クラアク芸術堂「半神」をサンピアザ劇場にて。以前ZOOでやっていたのを観て、よくわからずに終わったけど、今回も同じ。正確に書くと、何となくわかったような気になっているけど、まだまだ深いものがありそうで、簡単にわかったなんて思えないといったところ。観た感じはザ・演劇でした。
舞台には二通りに見えるトリックアートのようなオブジェがぶら下がり、左右非対称の色使いをした衣装を役者さんが身に付ける。1/2という数字を意識させる作り。最前列で観たからか、前半は照明が少し眩しかったけど、終盤の照明の美しさは幻想的。異世界に迷い込んだ気分。
役者さんはみなさん熱演。三島さん、遠藤さんは特に熱く、観ていて気持ちがよかった。
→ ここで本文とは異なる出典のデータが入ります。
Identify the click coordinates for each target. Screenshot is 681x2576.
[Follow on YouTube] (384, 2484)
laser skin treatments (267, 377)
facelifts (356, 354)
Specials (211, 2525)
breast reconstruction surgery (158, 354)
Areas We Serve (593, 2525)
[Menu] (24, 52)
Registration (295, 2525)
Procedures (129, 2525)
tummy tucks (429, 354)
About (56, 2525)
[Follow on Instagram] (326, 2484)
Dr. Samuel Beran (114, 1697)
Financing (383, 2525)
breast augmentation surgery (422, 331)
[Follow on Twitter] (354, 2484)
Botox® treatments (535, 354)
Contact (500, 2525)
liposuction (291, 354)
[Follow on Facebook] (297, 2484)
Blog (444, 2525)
三島さんはもっと舞台で観たいなぁ。バケモノーズではハーピーの躍動が印象に残りました。客入れ時に舞台上で談笑しながらゴロゴロ転がったりしている姿も、それはそれで悪くない。
シュラ/マリアの対照的な様子、前半と後半でのマリアの変容、先生の言葉遊びに思えるけど、それだけではないであろう台詞。どこまでが現実かなど、観終わってよくわからない部分が残り、無駄とわかりつつ何か考えてしまう舞台。いろいろ後を引くので、もう一度観たいところ。

  • 2017/09/01 19:30
  • サンピアザ劇場
  • 約1時間50分

クラアク芸術堂「半神」をサンピアザ劇場にて。再観。今度の席は前方ではなく真ん中辺り。わかったような気にはなるけど、本当のところは理解できていないんだろうなぁという感想はそのまま。もちろん、楽しめなかったかといったら、全然そんなことはないのだけど。もっと深いところまで探りたくなる。
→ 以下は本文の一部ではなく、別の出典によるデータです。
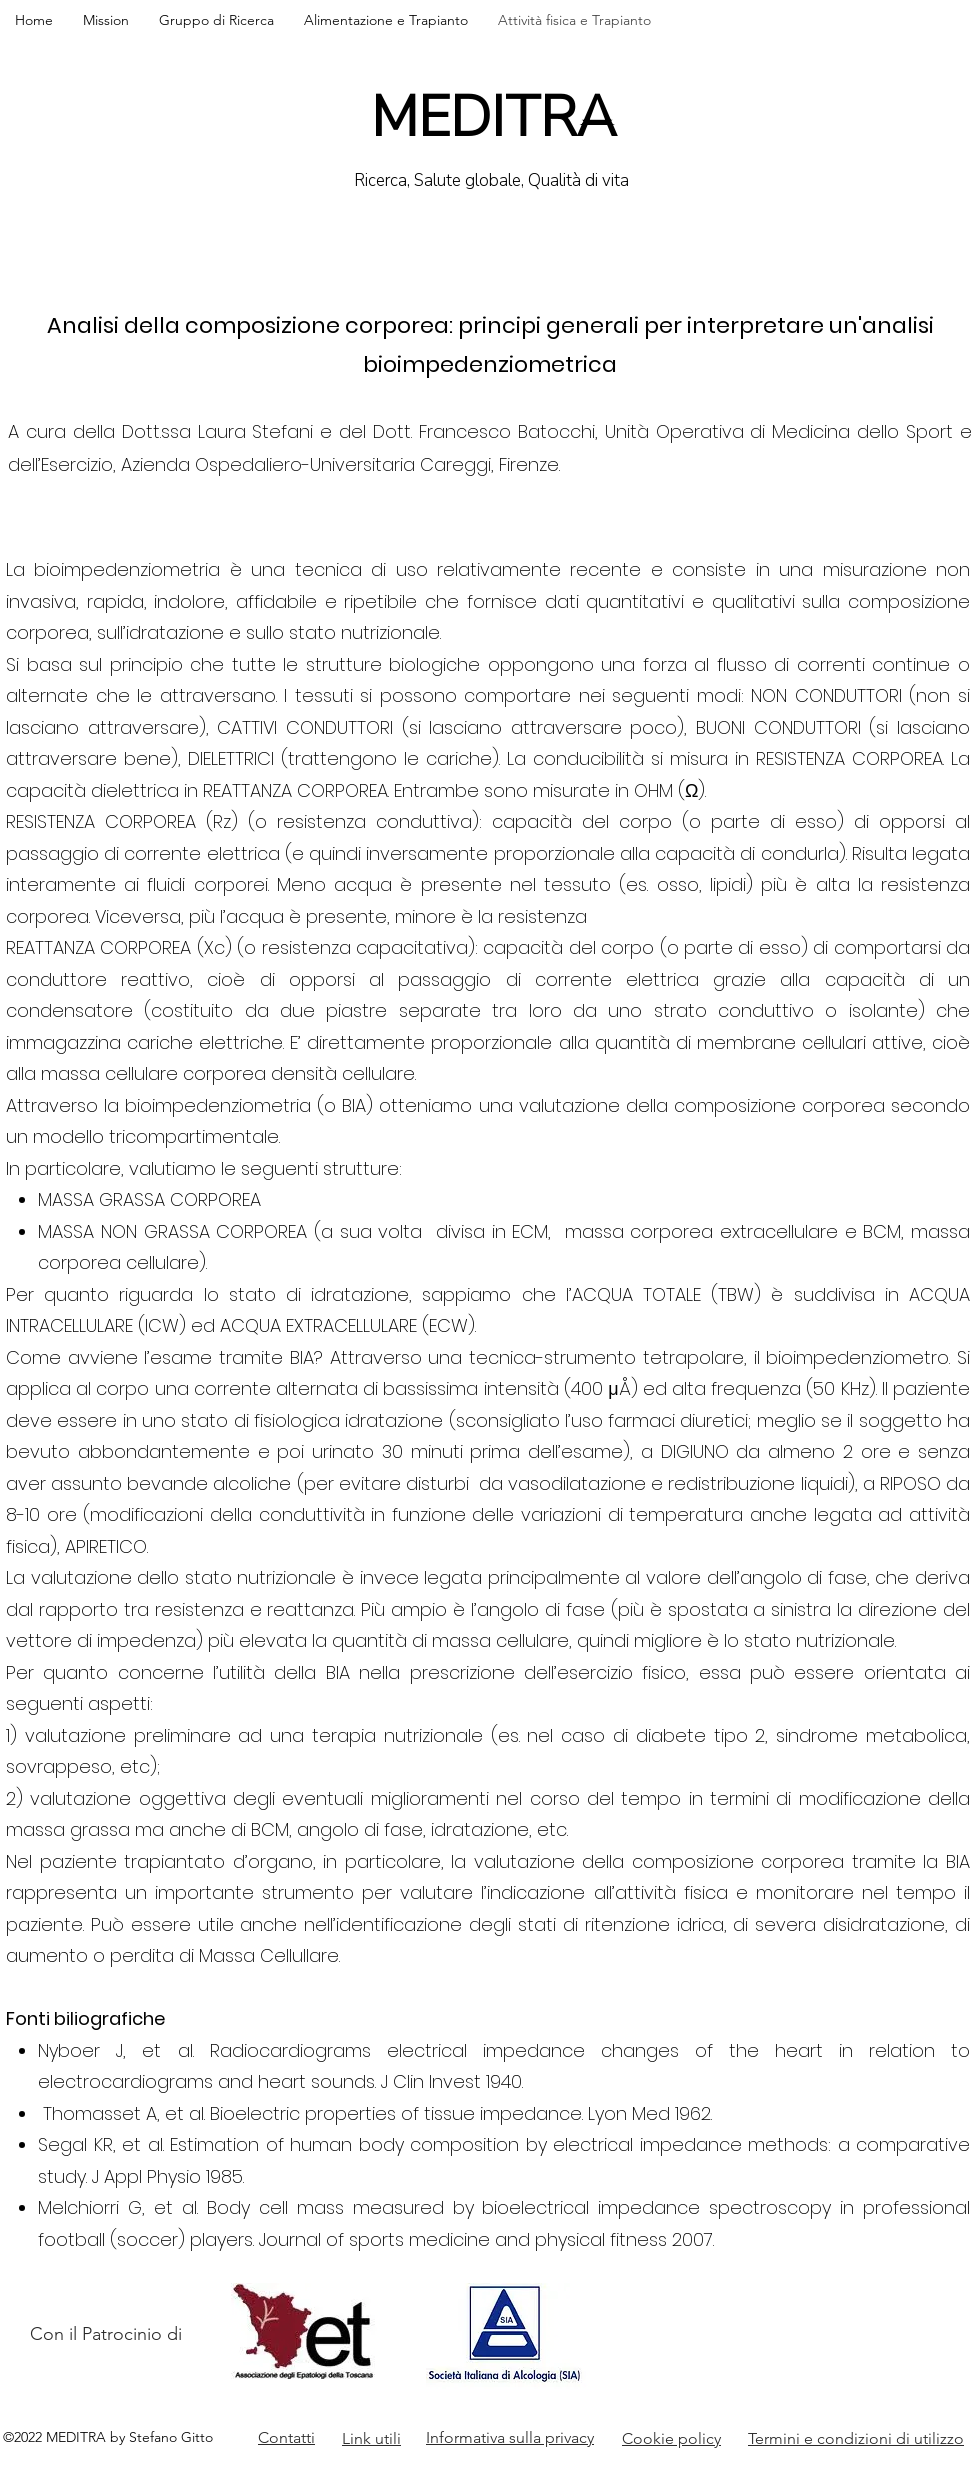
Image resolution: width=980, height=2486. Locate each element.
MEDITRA (493, 117)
今回は遠藤さんが少しやらかしていたように見えたけど、役者さんは安定の高水準。柴田さんの少しひねた様な話し方とか、池江さんの前半の純真無垢、後半の何かありそうな様子とか、三島さんの何かに取り憑かれような感じとか、自分にとっては観ていて楽しめる要素が多かった。
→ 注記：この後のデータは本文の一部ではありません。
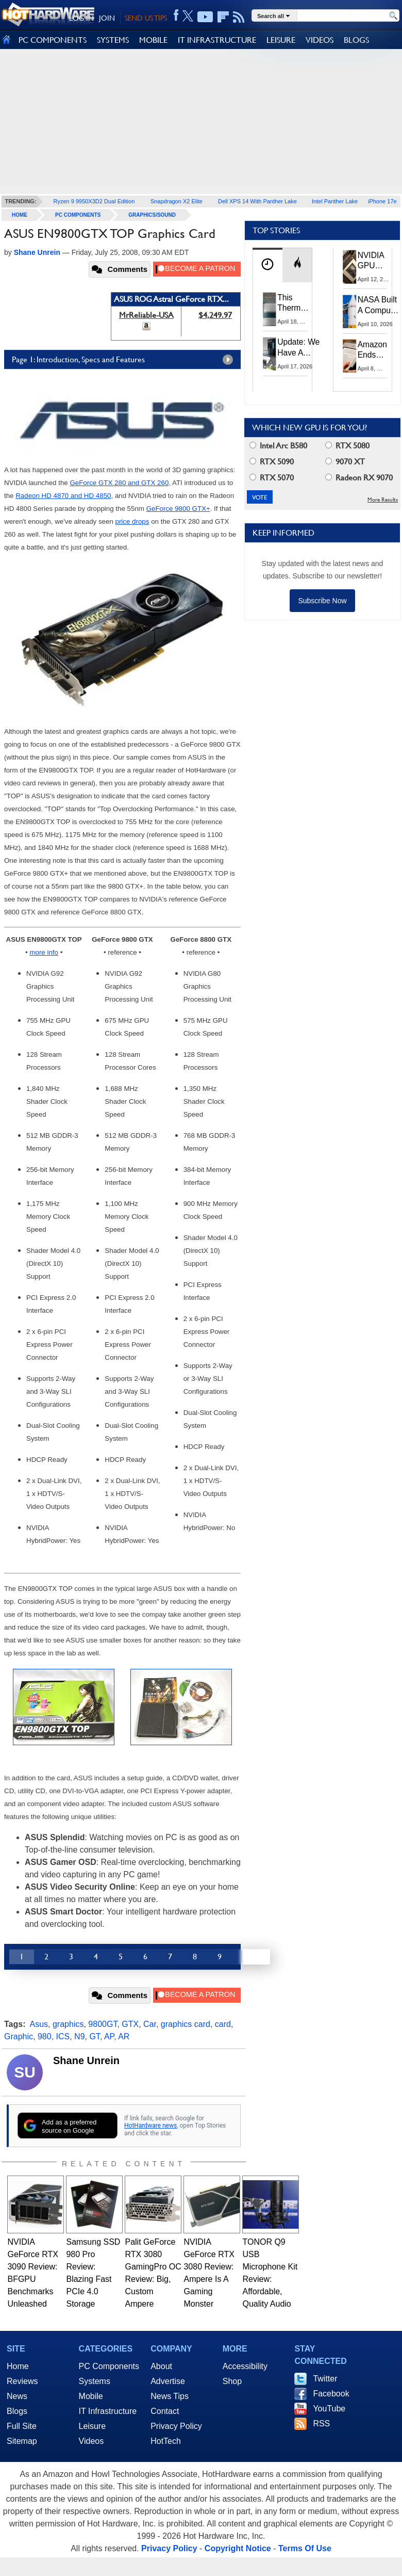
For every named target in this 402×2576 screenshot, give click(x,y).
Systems (94, 2381)
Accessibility (245, 2366)
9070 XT (345, 461)
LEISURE (280, 40)
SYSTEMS (113, 40)
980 (45, 2036)
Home (18, 2366)
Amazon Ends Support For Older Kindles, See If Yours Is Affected (372, 350)
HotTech (165, 2441)
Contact (164, 2411)
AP (109, 2036)
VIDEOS (319, 40)
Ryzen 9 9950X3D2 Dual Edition (94, 201)
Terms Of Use (304, 2548)
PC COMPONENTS (53, 40)
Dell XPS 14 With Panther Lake (257, 201)
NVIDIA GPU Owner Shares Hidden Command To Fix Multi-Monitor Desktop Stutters (376, 261)
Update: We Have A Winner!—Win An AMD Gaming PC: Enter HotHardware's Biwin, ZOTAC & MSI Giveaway (303, 347)
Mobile (91, 2396)
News (17, 2396)
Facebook (331, 2393)
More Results (382, 499)
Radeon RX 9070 (359, 477)
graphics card (185, 2024)
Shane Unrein (86, 2060)
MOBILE (153, 40)
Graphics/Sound (152, 215)
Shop (232, 2381)
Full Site (22, 2426)
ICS (63, 2036)
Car (149, 2024)
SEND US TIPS (146, 18)
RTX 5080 (347, 445)
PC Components (77, 215)
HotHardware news (150, 2125)
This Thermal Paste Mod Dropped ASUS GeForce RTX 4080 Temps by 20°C (294, 303)
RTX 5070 (271, 477)
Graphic (18, 2036)
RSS (321, 2423)
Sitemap (22, 2441)
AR (123, 2036)
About (161, 2366)
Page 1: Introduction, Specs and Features (125, 360)
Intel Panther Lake (335, 201)
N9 (79, 2036)
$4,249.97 (215, 315)
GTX (130, 2024)
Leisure (92, 2426)
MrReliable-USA (146, 315)
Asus (39, 2024)
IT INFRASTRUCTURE (217, 40)
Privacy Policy (176, 2426)
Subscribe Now (322, 601)
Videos (91, 2441)
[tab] (267, 265)
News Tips (169, 2396)
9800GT (102, 2024)
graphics (68, 2024)
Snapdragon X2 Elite (176, 201)
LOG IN (81, 18)
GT (94, 2036)
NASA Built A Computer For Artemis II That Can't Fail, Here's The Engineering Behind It (379, 305)
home (19, 215)
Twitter (325, 2378)
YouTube (329, 2408)
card (223, 2024)
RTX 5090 (271, 461)
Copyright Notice (238, 2548)
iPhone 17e (382, 201)
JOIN (107, 18)
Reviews (22, 2381)
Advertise (167, 2381)
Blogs (17, 2411)
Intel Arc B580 (278, 445)
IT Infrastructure (108, 2411)
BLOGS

少し考えたのは、笑いが出てもいい場面がいくつもあったのに、客席の反応がほぼ無いように見えたのは何故かということ。自分も声を出して笑うまではいかなかったので、みんなそうなのかもしれないけど。難しいという前評判で構えてしまったのか、それとも技術的なものなのか。
演者の熱気は伝わってくるし、美しい照明で、特に終盤は素晴らしいものを見せてもらっただけに、笑いの要素が上手く伝わっていないように感じられたのが少し残念。やっぱり古い作品だら笑わせ方の手法が古いのかなぁ。再々演があったら、その辺も注目して観てみたい。